### TUGAS YANG DIKERJAKAN
- a) Jawab pertanyaan berikut berdasarkan teks tentang guru honorer:
(i) Berapa upah per bulan yang didapatkan Agustina sebagai guru honorer?
(ii) Berapa jumlah guru aparatur sipil negara dalam program pengangkatan yang disebutkan?
(iii) Sudah berapa lama Dede Patimah mengabdi di SMK Negeri Rajapolah?
- b) Salin persis bagian teks tentang guru honorer dari "Tergerak Panggilan Jiwa, Guru" sampai "tengah ketidakjelasan nasib.".

### TEKS YANG DISEDIAKAN

Tergerak Panggilan Jiwa, Guru pun Sulit Hitung-Hitungan
Menjadi guru lekat dengan panggilan jiwa untuk memberi pengetahuan dan kasih kepada peserta didik. Inilah yang membuat banyak guru honorer bertahan di tengah ketidakjelasan nasib.

Agustina guru honorer di SD N 70 Banda Aceh sedang mengajar siswanya. Agustina menjadi guru honorer sejak 2010 dan upah yang didapatkan Rp 400.000 per bulan.
Ratusan ribu guru honorer masih belum jelas nasibnya meskipun ada program pengangkatan satu juta guru aparatur sipil negara berstatus pegawai pemerintah dengan perjanjian kerja atau PPPK. Mereka berada di sekolah-sekolah negeri di penjuru negeri, mengisi ruang-ruang kelas yang kosong dari kehadiran guru.
Hidup berkekurangan sudah biasa dilakoni para guru honorer akibat gaji yang jauh di bawah layak. Namun, banyak dari mereka yang tetap setia berangkat ke sekolah berbekal kekuatan dari senyum dan kegembiraan anak-anak di ruang kelas.
"Hanya senyuman dan celotehan siswa yang menyemangati setiap hari dan menjadi alasan untuk tetap bertahan menjadi guru honorer," kata Dede Patimah (34), guru honorer yang telah mengabdi selama 13 tahun di SMK Negeri Rajapolah, Tasikmalaya, Jawa Barat, Rabu (23/11/2022).
Dari hitung-hitungan gaji sebagai guru honorer sekitar Rp 2 juta per bulan ditambah penghasilan tambahan dari menyambi sebagai asisten dosen di kampus swasta, mengajar di tempat bimbingan belajar, dan berjualan di toko daring, hidupnya lebih besar pasak daripada tiang. Penghasilan guru honorer dan tambahan tidak sampai Rp 3 juta, namun pengeluaran rumah tangga mencapai Rp 3,4 juta per bulan.

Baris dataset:
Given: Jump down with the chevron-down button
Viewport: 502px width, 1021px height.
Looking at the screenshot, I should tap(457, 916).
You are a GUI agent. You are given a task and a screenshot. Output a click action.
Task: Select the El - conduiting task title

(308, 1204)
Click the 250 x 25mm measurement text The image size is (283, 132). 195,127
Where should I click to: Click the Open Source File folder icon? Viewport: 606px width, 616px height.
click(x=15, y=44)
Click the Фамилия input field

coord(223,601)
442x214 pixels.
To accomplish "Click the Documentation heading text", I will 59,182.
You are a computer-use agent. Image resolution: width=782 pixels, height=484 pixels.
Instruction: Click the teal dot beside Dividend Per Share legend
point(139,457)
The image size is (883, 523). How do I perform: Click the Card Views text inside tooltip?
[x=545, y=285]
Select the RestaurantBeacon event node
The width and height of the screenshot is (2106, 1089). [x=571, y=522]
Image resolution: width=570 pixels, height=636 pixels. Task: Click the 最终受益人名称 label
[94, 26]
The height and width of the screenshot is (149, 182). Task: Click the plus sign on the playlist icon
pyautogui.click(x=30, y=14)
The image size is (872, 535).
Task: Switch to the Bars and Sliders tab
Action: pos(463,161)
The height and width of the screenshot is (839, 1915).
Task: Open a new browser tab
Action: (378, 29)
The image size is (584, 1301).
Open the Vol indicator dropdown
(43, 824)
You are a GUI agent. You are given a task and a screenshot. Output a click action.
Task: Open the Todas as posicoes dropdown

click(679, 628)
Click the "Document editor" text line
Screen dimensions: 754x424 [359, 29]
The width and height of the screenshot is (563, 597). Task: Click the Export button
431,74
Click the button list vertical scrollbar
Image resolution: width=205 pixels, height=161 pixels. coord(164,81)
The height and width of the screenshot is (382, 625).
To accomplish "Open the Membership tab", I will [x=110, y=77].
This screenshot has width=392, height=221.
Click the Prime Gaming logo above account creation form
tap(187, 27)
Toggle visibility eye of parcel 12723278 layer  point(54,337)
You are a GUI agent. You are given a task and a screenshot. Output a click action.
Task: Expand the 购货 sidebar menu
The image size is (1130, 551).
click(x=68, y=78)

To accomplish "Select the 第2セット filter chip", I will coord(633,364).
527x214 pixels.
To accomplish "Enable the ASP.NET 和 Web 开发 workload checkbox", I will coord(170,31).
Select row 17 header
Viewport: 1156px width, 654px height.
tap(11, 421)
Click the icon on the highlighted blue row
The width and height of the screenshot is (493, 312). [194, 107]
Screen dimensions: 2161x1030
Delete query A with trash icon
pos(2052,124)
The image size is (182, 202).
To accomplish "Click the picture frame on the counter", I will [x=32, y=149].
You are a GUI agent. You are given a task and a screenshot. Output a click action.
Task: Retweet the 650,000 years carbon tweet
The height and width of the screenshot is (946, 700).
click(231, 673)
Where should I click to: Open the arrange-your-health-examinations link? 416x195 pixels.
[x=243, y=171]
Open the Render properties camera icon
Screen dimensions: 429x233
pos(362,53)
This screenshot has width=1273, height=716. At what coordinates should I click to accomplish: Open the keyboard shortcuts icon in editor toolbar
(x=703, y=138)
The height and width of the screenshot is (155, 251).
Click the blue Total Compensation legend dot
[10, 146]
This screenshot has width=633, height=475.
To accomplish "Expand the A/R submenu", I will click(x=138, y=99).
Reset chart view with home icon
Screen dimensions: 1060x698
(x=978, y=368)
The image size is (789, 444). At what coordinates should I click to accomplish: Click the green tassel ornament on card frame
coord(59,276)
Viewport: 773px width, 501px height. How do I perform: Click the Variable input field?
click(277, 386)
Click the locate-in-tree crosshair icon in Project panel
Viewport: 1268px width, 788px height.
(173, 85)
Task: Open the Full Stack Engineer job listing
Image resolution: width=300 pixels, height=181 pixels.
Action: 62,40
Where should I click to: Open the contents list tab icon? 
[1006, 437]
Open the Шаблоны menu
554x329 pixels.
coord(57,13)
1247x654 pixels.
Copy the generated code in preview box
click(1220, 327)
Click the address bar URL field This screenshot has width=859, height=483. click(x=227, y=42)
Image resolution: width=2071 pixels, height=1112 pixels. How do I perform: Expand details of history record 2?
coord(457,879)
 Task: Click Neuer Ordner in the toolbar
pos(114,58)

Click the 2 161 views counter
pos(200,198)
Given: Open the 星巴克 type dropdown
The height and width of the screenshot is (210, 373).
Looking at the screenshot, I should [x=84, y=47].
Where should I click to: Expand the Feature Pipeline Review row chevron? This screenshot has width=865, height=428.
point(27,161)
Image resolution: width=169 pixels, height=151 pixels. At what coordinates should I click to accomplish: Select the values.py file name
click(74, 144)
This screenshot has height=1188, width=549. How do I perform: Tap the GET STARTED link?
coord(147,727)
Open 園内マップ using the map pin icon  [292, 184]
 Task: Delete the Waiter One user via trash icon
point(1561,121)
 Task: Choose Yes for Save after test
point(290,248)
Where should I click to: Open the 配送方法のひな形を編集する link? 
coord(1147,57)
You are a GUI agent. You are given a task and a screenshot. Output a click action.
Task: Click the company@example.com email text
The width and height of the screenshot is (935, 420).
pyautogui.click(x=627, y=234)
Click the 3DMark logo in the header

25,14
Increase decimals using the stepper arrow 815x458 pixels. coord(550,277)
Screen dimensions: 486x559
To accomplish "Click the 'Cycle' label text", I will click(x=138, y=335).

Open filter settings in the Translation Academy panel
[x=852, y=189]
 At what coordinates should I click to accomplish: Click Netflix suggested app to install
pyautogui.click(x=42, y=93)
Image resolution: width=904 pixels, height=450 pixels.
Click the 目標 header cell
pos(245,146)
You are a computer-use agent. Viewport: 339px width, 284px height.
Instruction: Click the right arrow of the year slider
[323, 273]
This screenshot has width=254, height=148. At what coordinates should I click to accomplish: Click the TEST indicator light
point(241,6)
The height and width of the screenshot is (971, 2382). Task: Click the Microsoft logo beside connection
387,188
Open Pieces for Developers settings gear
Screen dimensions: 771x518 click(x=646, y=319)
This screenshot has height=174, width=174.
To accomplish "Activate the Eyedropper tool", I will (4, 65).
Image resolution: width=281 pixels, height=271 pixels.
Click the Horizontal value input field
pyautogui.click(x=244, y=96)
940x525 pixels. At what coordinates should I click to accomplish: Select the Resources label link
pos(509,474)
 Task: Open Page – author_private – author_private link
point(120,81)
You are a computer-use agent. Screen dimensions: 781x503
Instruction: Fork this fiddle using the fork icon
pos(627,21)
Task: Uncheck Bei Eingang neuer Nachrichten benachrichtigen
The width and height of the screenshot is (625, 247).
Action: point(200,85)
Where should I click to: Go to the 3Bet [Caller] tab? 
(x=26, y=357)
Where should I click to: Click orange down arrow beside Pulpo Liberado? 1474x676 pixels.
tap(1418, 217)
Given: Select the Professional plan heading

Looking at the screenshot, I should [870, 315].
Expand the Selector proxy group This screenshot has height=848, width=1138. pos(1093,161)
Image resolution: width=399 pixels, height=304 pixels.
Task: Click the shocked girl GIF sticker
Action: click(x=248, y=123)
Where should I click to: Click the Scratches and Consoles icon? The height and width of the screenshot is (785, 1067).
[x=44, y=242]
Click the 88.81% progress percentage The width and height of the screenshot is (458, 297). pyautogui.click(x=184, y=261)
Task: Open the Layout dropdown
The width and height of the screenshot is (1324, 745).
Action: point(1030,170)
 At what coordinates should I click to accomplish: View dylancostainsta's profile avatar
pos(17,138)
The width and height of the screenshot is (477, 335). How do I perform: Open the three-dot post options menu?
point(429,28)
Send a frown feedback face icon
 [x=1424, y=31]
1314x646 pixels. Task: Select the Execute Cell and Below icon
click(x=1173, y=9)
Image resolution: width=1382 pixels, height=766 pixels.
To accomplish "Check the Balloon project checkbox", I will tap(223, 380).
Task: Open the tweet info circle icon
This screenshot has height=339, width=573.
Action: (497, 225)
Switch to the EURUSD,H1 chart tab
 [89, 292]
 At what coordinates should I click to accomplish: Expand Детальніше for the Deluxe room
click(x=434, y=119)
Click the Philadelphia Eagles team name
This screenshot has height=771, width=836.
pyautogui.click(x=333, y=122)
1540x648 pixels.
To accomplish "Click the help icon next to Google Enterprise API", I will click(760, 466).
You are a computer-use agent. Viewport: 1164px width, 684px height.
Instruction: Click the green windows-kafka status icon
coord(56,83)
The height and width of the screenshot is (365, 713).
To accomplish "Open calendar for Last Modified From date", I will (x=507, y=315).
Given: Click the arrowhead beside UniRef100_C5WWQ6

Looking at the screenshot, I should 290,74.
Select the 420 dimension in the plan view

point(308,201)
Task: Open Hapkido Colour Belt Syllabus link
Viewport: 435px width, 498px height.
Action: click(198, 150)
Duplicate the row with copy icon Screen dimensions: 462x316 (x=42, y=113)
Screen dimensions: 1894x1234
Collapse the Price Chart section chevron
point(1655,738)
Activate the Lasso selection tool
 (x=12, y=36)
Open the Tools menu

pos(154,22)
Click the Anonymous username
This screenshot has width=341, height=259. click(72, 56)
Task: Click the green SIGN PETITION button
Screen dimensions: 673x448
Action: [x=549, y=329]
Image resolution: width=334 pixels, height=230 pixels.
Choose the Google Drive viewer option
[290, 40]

### JAWABAN BERURUTAN
- a)
(i) Rp 400.000 per bulan
(ii) Satu juta guru
(iii) 13 tahun

- b)
Tergerak Panggilan Jiwa, Guru pun Sulit Hitung-Hitungan
Menjadi guru lekat dengan panggilan jiwa untuk memberi pengetahuan dan kasih kepada peserta didik. Inilah yang membuat banyak guru honorer bertahan di tengah ketidakjelasan nasib.